L'un des magistrats du dossier des Tueries du Brabant est décédé

Jean-Michel Schlicker, photographié fin des années 90.
Jean-Michel Schlicker, photographié fin des années 90. - © ROBERT VANDEN BRUGGE - BELGA

C'est ce mardi matin qu’ont lieu les funérailles, à Nivelles, du magistrat Jean-Michel Schlicker. Il fut l'un des premiers à instruire le dossier des tueurs du Brabant dans les années 80, ce qui fut pour lui très pesant. Jean-Michel Schlicker, disparu la semaine dernière à l'âge de 68 ans, était également très impliqué dans la vie locale.

Jean-Michel Schlicker laissera le souvenir d'un homme jovial. Un magistrat dont la porte était toujours ouverte. En 1980, il fonde avec quelques nivellois la confrérie de la Tarte Al D'jote, devenue depuis une institution du folklore local.

Jean Vandendries (journaliste) en était aussi à l’époque: "Pour l’anecdote : il était chargé de faire respecter le serment que les candidats-chevaliers d’honneur devaient prêter.
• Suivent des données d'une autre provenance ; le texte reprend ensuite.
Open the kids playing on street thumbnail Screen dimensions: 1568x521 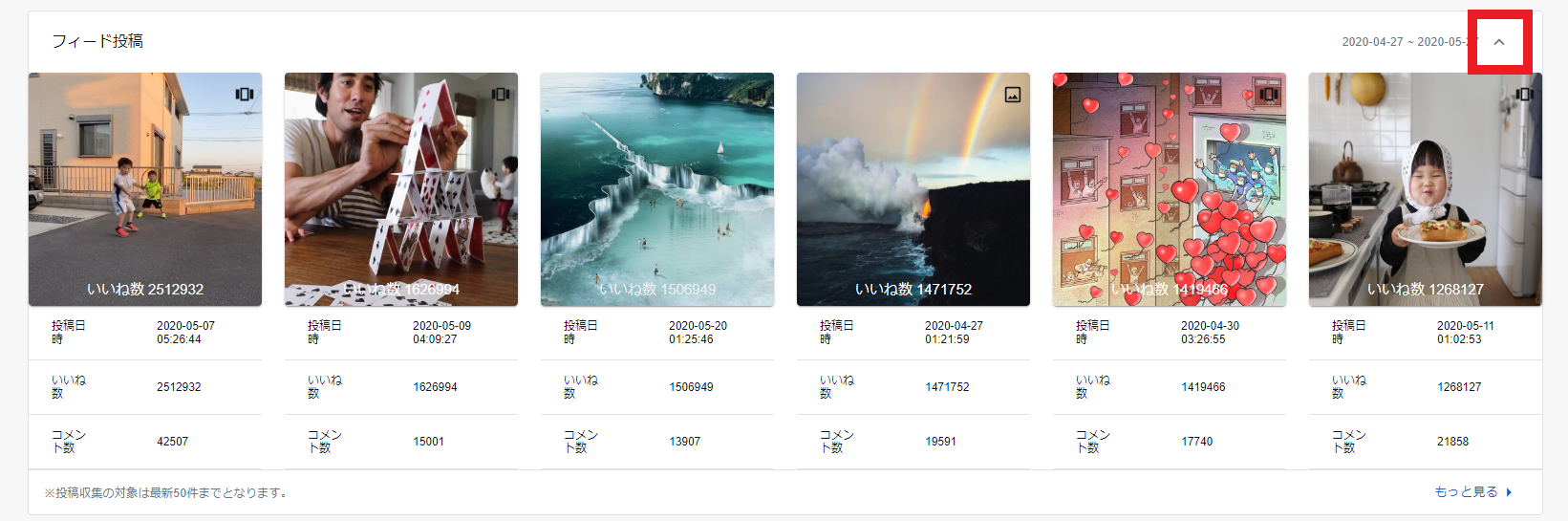tap(145, 182)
On avait confiance en lui évidemment puisque c’était le porteur du serment de la justice."

Mais en 1984, Jean-Michel Schlicker hérite des dossiers de Guy Wezel, dont celui des tueries du Brabant. Un dossier pour lequel tout le monde s'interroge sur les mobiles. Trop de morts pour des butins dérisoires.

Au fil du temps, ce dossier deviendra le chemin de croix du petit juge nivellois. Car il a dû faire face à des dissensions avec le procureur du Roi, il a connu la guerre des polices, il y a eu aussi des menaces faites envers sa famille… Rien ne lui sera épargné.

"Ce monsieur a véritablement été submergé par une affaire qui le dépassait, comme elle dépassait tous les enquêteurs d’ailleurs. C’est ce qui a – sans doute – amené des dysfonctionnements, mais dont il ne pouvait pas assumer seul la responsabilité. Absolument pas !"

Des erreurs de procédure qui finiront par convaincre la Cour de Cassation de dessaisir Nivelles. Un échec dont Jean-Michel Schlicker ne se remettra jamais totalement.